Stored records
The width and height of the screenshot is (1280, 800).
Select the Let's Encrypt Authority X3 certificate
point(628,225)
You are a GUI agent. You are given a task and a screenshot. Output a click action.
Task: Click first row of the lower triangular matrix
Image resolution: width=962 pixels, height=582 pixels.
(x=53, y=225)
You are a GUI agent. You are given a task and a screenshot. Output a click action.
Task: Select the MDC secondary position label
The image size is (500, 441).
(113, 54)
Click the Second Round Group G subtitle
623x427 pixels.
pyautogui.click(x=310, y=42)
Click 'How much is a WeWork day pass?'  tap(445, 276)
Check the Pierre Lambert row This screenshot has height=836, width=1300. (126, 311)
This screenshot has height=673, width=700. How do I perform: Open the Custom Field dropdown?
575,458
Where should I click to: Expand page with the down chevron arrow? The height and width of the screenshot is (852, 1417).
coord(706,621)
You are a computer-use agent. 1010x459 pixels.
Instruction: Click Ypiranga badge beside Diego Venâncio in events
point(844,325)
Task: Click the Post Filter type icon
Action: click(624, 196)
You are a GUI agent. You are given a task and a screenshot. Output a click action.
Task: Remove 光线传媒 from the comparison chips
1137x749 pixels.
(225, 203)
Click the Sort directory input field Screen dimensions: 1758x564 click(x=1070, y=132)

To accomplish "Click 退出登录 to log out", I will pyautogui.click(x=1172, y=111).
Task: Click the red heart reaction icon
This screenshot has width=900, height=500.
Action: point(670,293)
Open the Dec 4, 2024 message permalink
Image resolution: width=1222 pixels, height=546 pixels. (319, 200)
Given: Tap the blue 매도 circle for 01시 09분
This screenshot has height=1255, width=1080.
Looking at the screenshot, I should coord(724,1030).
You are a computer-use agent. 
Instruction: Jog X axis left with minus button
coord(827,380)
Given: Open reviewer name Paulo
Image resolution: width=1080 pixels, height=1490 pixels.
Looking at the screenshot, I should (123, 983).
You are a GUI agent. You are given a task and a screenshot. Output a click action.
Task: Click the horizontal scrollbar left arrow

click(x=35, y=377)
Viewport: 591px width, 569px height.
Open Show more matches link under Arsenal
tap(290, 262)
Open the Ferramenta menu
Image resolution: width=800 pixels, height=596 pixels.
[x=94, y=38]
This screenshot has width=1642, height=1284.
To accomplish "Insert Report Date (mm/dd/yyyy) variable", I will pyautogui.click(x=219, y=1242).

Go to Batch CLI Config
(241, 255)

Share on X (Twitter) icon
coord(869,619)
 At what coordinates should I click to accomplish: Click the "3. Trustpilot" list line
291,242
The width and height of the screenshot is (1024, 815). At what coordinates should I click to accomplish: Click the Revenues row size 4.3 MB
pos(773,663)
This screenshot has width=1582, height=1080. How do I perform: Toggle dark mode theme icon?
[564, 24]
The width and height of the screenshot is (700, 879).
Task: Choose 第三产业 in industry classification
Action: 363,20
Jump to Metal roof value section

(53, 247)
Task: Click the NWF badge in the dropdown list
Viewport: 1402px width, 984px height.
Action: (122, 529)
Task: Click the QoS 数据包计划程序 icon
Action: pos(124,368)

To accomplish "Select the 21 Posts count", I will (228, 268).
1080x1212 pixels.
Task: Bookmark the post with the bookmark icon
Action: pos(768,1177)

- [Problem details]: Repeat the data word for word.

- [Solution for this task]:
The width and height of the screenshot is (1280, 800).
Select the Let's Encrypt Authority X3 certificate
point(628,225)
You are a GUI agent. You are given a task and a screenshot. Output a click action.
Task: Click first row of the lower triangular matrix
Image resolution: width=962 pixels, height=582 pixels.
(x=53, y=225)
You are a GUI agent. You are given a task and a screenshot. Output a click action.
Task: Select the MDC secondary position label
The image size is (500, 441).
(113, 54)
Click the Second Round Group G subtitle
623x427 pixels.
pyautogui.click(x=310, y=42)
Click 'How much is a WeWork day pass?'  tap(445, 276)
Check the Pierre Lambert row This screenshot has height=836, width=1300. (126, 311)
This screenshot has height=673, width=700. How do I perform: Open the Custom Field dropdown?
575,458
Where should I click to: Expand page with the down chevron arrow? The height and width of the screenshot is (852, 1417).
coord(706,621)
You are a computer-use agent. 1010x459 pixels.
Instruction: Click Ypiranga badge beside Diego Venâncio in events
point(844,325)
Task: Click the Post Filter type icon
Action: click(624, 196)
You are a GUI agent. You are given a task and a screenshot. Output a click action.
Task: Remove 光线传媒 from the comparison chips
1137x749 pixels.
(225, 203)
Click the Sort directory input field Screen dimensions: 1758x564 click(x=1070, y=132)

To accomplish "Click 退出登录 to log out", I will pyautogui.click(x=1172, y=111).
Task: Click the red heart reaction icon
This screenshot has width=900, height=500.
Action: point(670,293)
Open the Dec 4, 2024 message permalink
Image resolution: width=1222 pixels, height=546 pixels. (319, 200)
Given: Tap the blue 매도 circle for 01시 09분
This screenshot has height=1255, width=1080.
Looking at the screenshot, I should coord(724,1030).
You are a computer-use agent. 
Instruction: Jog X axis left with minus button
coord(827,380)
Given: Open reviewer name Paulo
Image resolution: width=1080 pixels, height=1490 pixels.
Looking at the screenshot, I should (123, 983).
You are a GUI agent. You are given a task and a screenshot. Output a click action.
Task: Click the horizontal scrollbar left arrow

click(x=35, y=377)
Viewport: 591px width, 569px height.
Open Show more matches link under Arsenal
tap(290, 262)
Open the Ferramenta menu
Image resolution: width=800 pixels, height=596 pixels.
[x=94, y=38]
This screenshot has width=1642, height=1284.
To accomplish "Insert Report Date (mm/dd/yyyy) variable", I will pyautogui.click(x=219, y=1242).

Go to Batch CLI Config
(241, 255)

Share on X (Twitter) icon
coord(869,619)
 At what coordinates should I click to accomplish: Click the "3. Trustpilot" list line
291,242
The width and height of the screenshot is (1024, 815). At what coordinates should I click to accomplish: Click the Revenues row size 4.3 MB
pos(773,663)
This screenshot has width=1582, height=1080. How do I perform: Toggle dark mode theme icon?
[564, 24]
The width and height of the screenshot is (700, 879).
Task: Choose 第三产业 in industry classification
Action: 363,20
Jump to Metal roof value section

(53, 247)
Task: Click the NWF badge in the dropdown list
Viewport: 1402px width, 984px height.
Action: (122, 529)
Task: Click the QoS 数据包计划程序 icon
Action: pos(124,368)

To accomplish "Select the 21 Posts count", I will (228, 268).
1080x1212 pixels.
Task: Bookmark the post with the bookmark icon
Action: pos(768,1177)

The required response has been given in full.